Margherita Pusterla.
AVANT-PROPOS.
Le 13 mai dernier, l'Illustration, dans son Bulletin bibliographique, a rendu compte de l'Histoire universelle publiée en Italie par M. César Cantù, et dont une traduction s'imprime en ce moment à Paris. Nous offrons aujourd'hui à nos lecteurs un roman du même écrivain, Margherita Pusterla. Notre intention n'est pas d'entretenir ici nos lecteurs de M. Cantù lui-même, et nous renvoyons ceux qui seraient curieux d'avoir quelques détails sur sa vie; littéraire à l'article que notre collaborateur lui a consacré. Mais il est peut-être nécessaire, sans prétendre en aucune façon imposer notre opinion à personne, de dire quelques mots de l'ouvrage dont nous commençons aujourd'hui la traduction.
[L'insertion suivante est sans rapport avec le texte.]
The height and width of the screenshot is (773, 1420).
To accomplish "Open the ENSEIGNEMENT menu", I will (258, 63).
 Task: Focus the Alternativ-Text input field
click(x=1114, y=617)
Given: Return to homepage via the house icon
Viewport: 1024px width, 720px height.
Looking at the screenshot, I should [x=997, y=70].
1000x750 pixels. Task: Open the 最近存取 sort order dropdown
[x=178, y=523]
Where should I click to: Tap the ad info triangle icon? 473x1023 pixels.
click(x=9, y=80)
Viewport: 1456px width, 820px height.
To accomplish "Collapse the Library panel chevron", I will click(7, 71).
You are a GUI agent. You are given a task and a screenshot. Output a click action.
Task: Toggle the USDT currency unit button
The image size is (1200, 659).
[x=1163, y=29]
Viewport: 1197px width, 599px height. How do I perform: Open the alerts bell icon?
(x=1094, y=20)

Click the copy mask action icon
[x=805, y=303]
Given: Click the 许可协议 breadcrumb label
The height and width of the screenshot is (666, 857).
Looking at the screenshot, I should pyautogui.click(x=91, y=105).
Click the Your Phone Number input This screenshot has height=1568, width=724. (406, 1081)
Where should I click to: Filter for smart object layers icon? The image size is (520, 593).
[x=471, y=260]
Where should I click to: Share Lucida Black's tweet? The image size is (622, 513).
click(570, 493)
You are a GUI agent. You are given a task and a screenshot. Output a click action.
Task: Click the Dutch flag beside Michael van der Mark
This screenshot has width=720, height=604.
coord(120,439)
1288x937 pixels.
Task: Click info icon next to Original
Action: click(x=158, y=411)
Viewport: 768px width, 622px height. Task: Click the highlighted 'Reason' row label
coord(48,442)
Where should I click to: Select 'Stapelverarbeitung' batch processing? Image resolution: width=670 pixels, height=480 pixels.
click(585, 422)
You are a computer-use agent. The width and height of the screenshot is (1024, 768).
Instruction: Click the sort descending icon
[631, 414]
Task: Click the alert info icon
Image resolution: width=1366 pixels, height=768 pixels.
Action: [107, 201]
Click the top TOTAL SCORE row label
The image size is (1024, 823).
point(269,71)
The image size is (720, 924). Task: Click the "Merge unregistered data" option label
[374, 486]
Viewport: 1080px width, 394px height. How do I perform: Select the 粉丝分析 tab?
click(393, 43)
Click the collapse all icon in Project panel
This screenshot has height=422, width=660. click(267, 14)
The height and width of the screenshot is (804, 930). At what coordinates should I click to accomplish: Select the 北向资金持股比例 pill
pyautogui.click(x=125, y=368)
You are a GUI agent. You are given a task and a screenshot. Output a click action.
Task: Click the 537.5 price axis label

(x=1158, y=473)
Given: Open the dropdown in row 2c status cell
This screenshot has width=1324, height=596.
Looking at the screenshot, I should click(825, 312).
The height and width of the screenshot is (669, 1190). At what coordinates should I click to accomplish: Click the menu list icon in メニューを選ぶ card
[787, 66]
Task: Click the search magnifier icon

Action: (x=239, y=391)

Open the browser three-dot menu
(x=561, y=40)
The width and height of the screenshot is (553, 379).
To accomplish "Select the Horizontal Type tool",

La renommée a ses hasards et ses caprices, et c'est surtout sur les importations littéraires qu'elle exerce sans contrôle l'arbitraire de ses jugements. Souvent, on ne le sait que trop, un peuple ne connaît que les médiocres écrivains de la contrée voisine, qui le juge également sur les moindres représentants de son génie; tandis que des réputations nationales, très-justes et très-méritées, ne passent jamais la frontière, qui ne devrait pas exister pour elles.
Nous pensons que ces réflexions s'appliquent, dans une certaine mesure, au peu de bruit qu'a fait en France Margherita Pusterla. L'école du roman historique en Italie, qui reconnaît Manzoni pour son maître, n'a pourtant produit aucune oeuvre qui, avec des qualités très-différentes, et sans la moindre trace d'imitation, mérite plus d'être comparée aux oeuvres du chantre des Promessi Sposi. On peut juger diversement les défauts de M. Cantù, mais il ne peut y avoir qu'une voix sur ses qualités: un sentiment littéraire élevé, une érudition solide et consciencieuse, un habile développement des caractères, une inspiration morale toujours droite, toujours présente, le sens du pathétique, l'expression souvent forte, souvent heureuse, de l'énergie, de la sensibilité; est-il beaucoup de romanciers célèbres dont on en puisse dire autant? Ces qualités, l'Italie les a trouvées dans Margherita Pusterla, qu'elle compte parmi ses lectures favorites. Nous espérons que la traduction, interprète toujours un peu perfide, ne les cachera pas entièrement à nos lecteurs. Ils ne chercheront pas, surtout dans les premiers chapitres, le rapide intérêt et la facile lecture des nouvelles que nous avons données jusqu'ici, et que, nous donnerons encore de temps en temps, sans interrompre le cours de la publication de Margherita. Ils comprendront dès l'abord que c'est là une oeuvre qui, par son étendue, réclame la longueur des préparations, et que le grand Écossais lui-même ne résisterait pas à celui qui le jugerait sur le début de ses chefs-d'oeuvre. Les conditions de cette équité préjudicielle une fois remplies, nous croyons que te talent de l'auteur exercera sur le public français toute l'influence qu'il a exercée en Italie.